Most of the commenters disagreed. One commenter stated:

The question you should be answering is if you'd rather be a spider ball python or a ball python. Not brushing it off as "I wouldn't want to be a snake in the first place." Is a debilitating neurological condition akin to chronic vertigo at all equatable to altered behaviour and floppy ears in an otherwise healthy dog? No. Is it more appropriate to equate it to chronic arthritis and cancer development in dalmatians, considering the degree of debilitation? I think it is, personally.

But breeding a spider ball python isn't choosing for that snake to have spider or not. It's choosing for that snake, who will have spider, to exist or not. If I could choose to cure my joint hypermobility, I probably would. But if my choice was to either live with joint hypermobility or not live at all, I'd want to live.

Applying quality of life arguments to whether or not an individual should be brought into life has always struck me as odd, because how can someone who doesn't exist be seen as benefitting or suffering from non-existence? To me, it makes about as much sense as dividing by zero.

Another commenter stated:

Suppose for a moment that instead of a head wobble, our breeding made the snakes completely blind. Now the snake would not be stressed by this (as it had never known sight to begin with) and could probably still eat (through other senses like smell and feel) and could even live out a life as full and long as any other ball python.

Indeed, if I were blind and someone told me that I could not live as full a life as a sighted person, I would probably be offended, and rightly so. 

Yes, my life would contain difficulties that other people did not have, which would no doubt cause stress, but only because I am human and know the difference, and because the environment humans live in is not friendly to blindness. Pet blind snakes, however, do live in an environment friendly to them, so the analogy is not perfect.

But I would argue that a human that is blind, and lives in an environment friendly to his blindness, even to the point of never knowing that he is blind, is still deprived of something.

### Listed records
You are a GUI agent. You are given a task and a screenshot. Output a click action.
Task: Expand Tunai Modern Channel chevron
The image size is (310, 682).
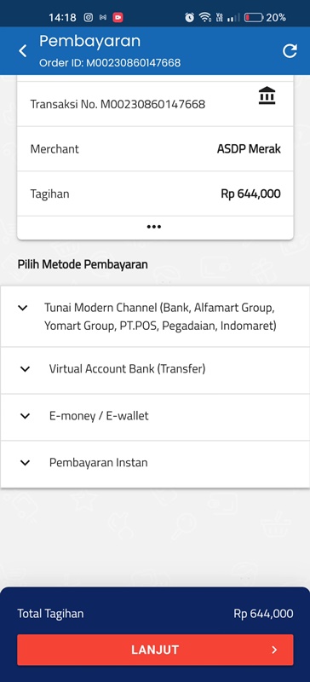(23, 308)
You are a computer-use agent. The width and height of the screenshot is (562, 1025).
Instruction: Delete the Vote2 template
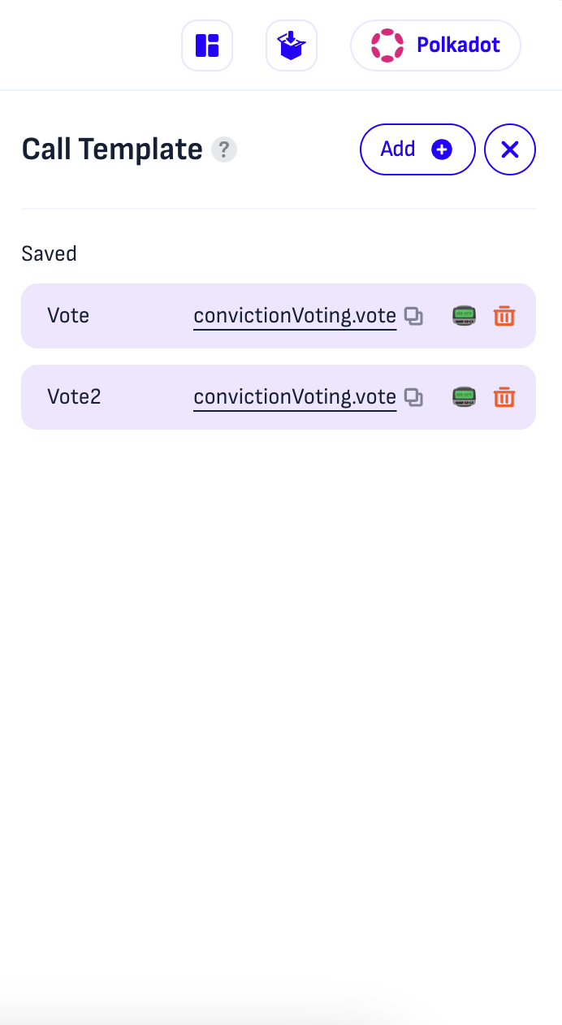click(504, 397)
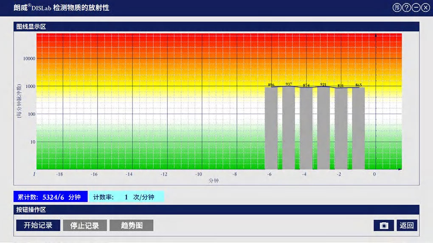The height and width of the screenshot is (243, 433).
Task: Click the bar labeled 831
Action: point(341,129)
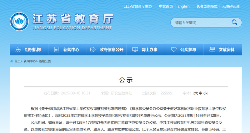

### Work task
Reproduce the passage from the comments on breeding spider ball pythons, starting with "Indeed, if I" and going on through "is not perfect.". The items have nothing to do with the text.

### Task response
Indeed, if I were blind and someone told me that I could not live as full a life as a sighted person, I would probably be offended, and rightly so. 

Yes, my life would contain difficulties that other people did not have, which would no doubt cause stress, but only because I am human and know the difference, and because the environment humans live in is not friendly to blindness. Pet blind snakes, however, do live in an environment friendly to them, so the analogy is not perfect.